Task to complete: Nothing but the lines from the one containing "Switch input language via ENG indicator" through the end of the entries below should appear in your answer, transcribed exactly; please drop the pictures.

Stored items:
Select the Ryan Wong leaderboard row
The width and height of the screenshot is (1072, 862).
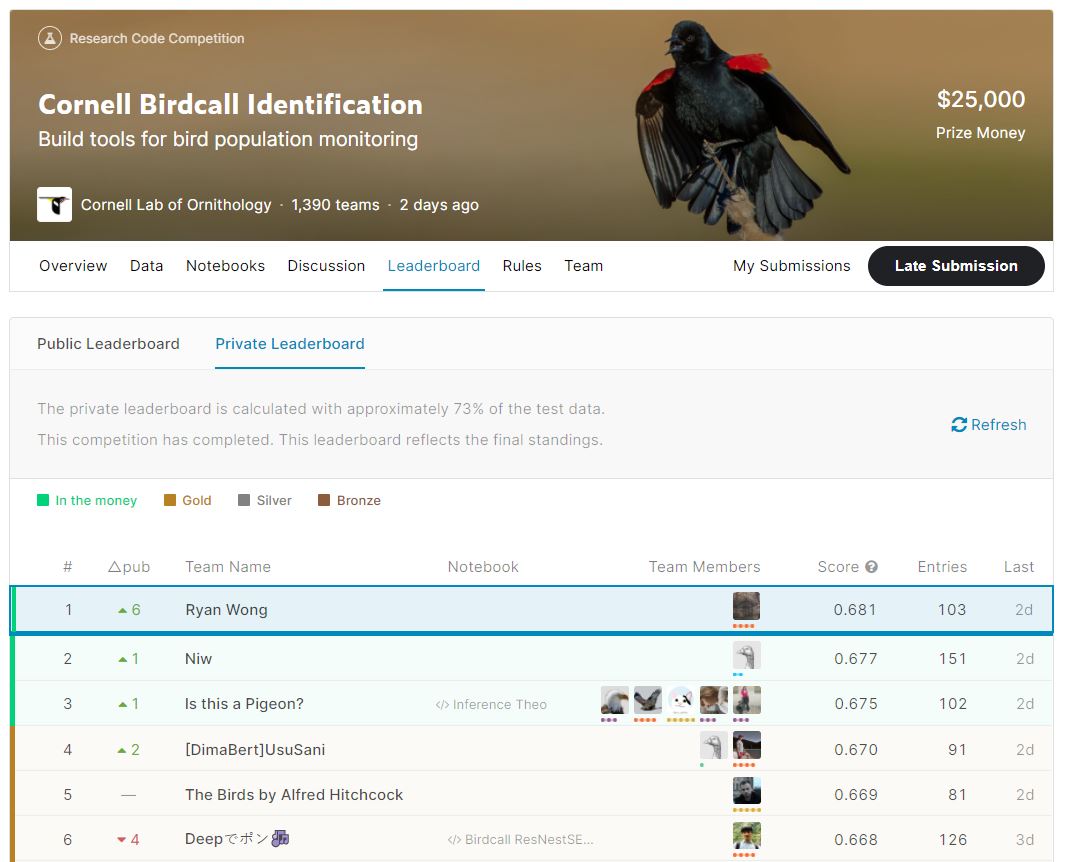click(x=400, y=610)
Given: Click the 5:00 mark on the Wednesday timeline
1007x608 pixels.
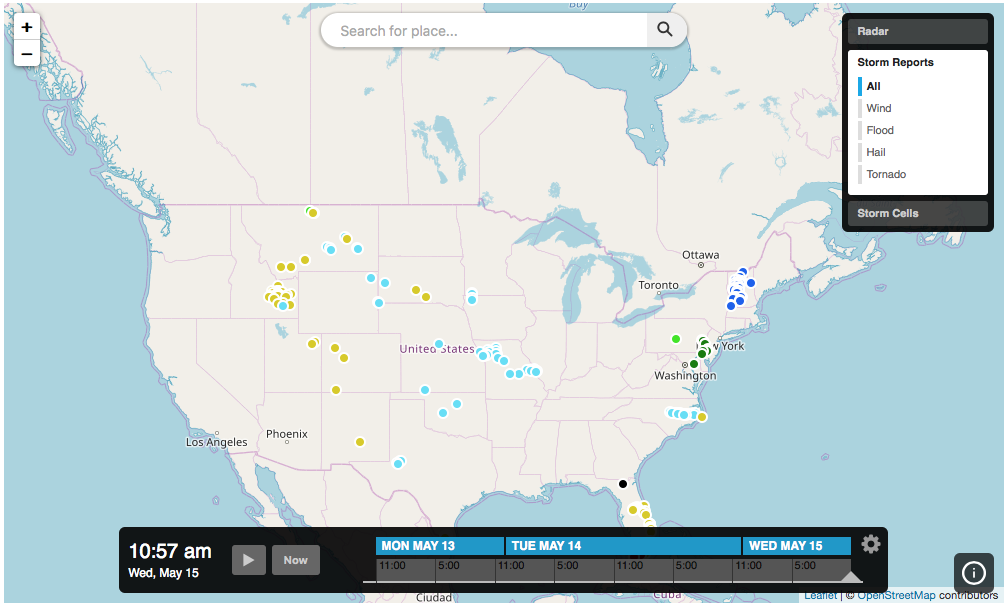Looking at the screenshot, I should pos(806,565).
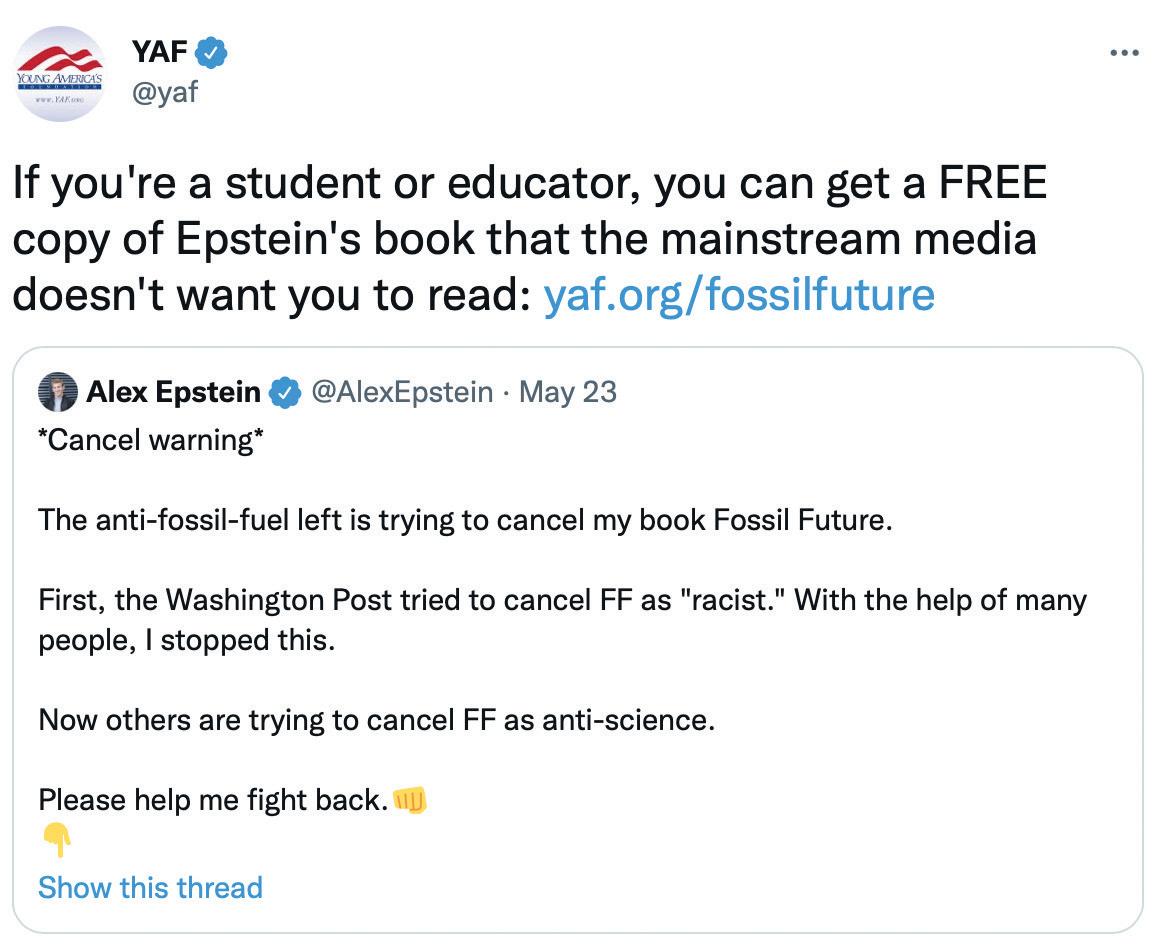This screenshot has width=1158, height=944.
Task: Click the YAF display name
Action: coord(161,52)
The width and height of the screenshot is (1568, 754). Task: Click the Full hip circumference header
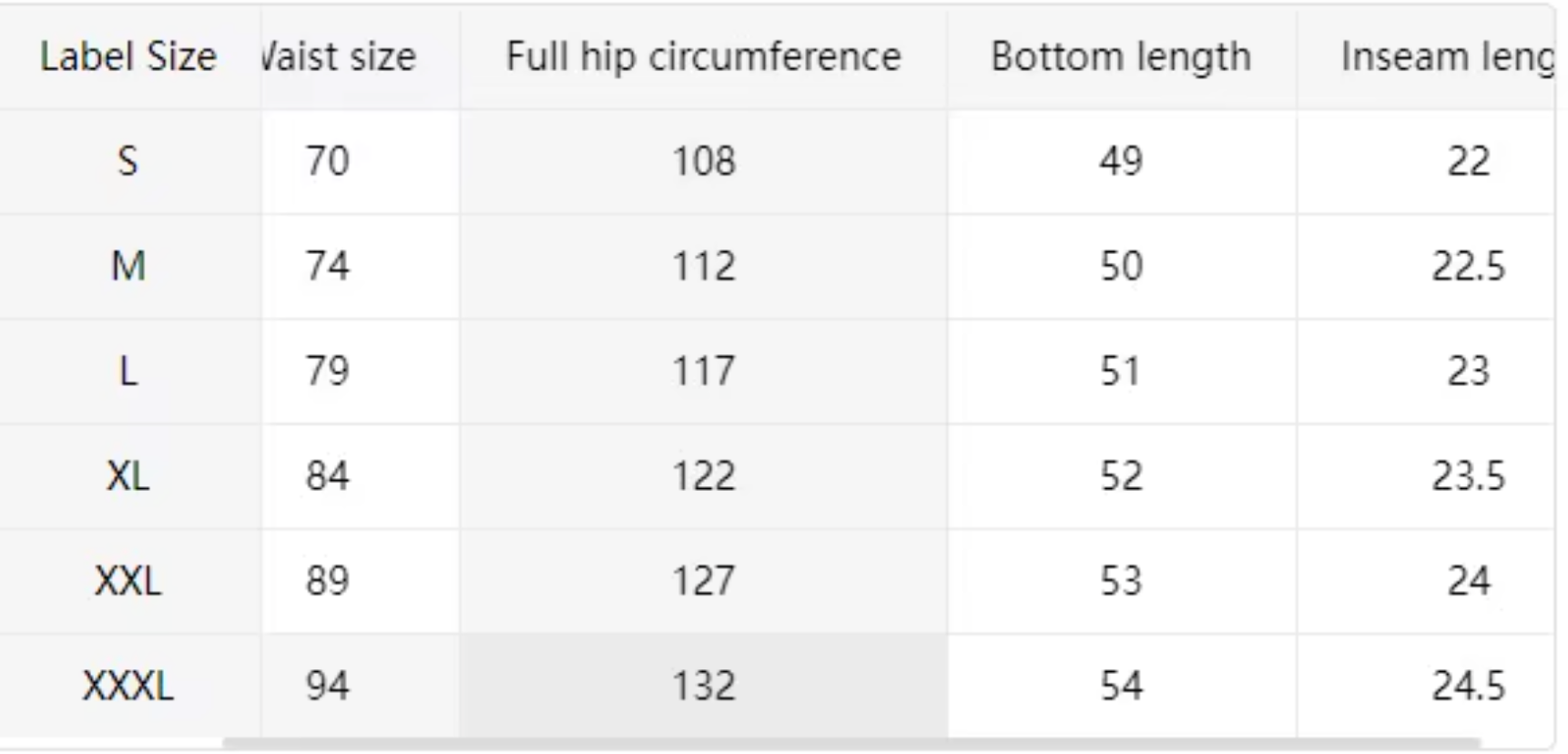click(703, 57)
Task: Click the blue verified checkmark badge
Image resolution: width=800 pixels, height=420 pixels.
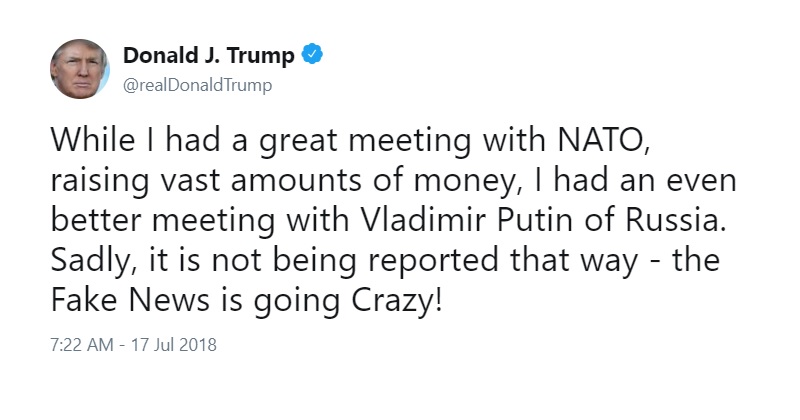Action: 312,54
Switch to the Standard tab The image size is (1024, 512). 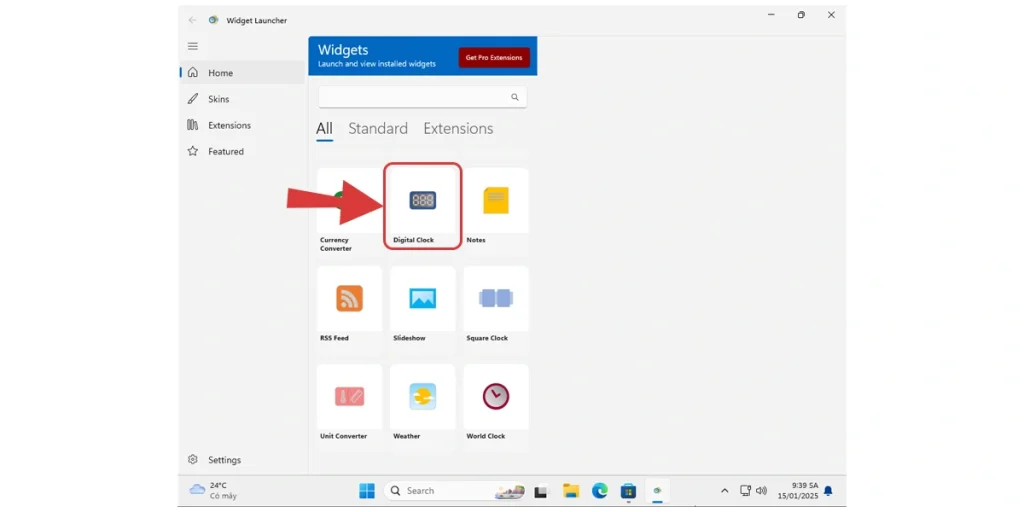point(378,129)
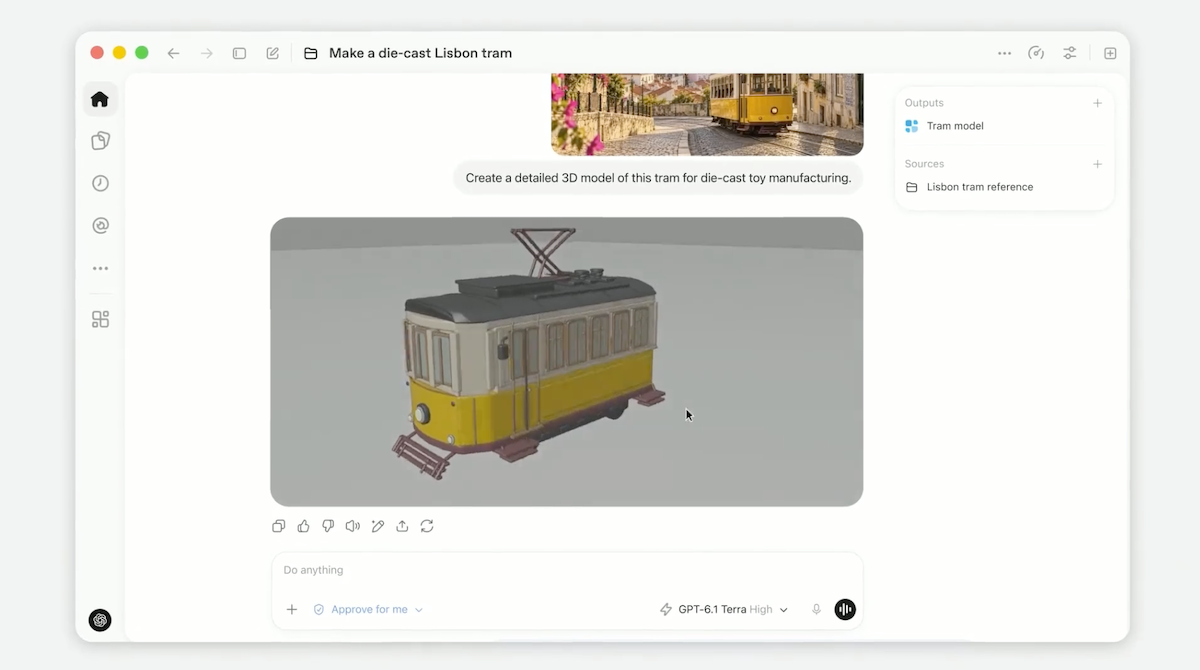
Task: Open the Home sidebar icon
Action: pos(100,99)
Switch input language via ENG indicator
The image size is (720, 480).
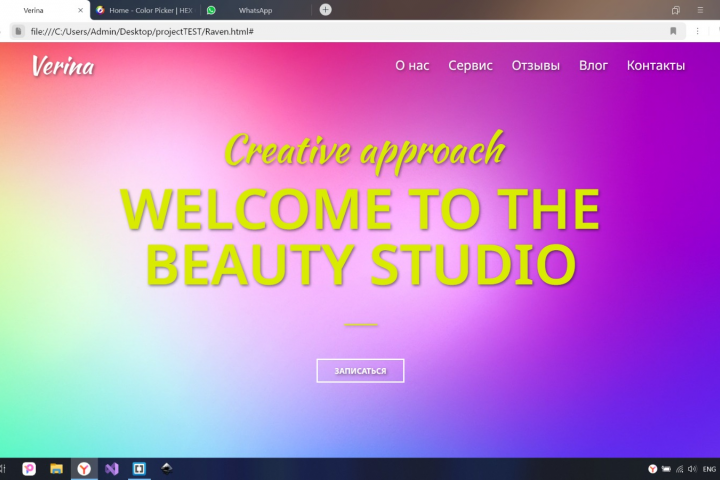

Solution for this problem:
Switch input language via ENG indicator
The image size is (720, 480).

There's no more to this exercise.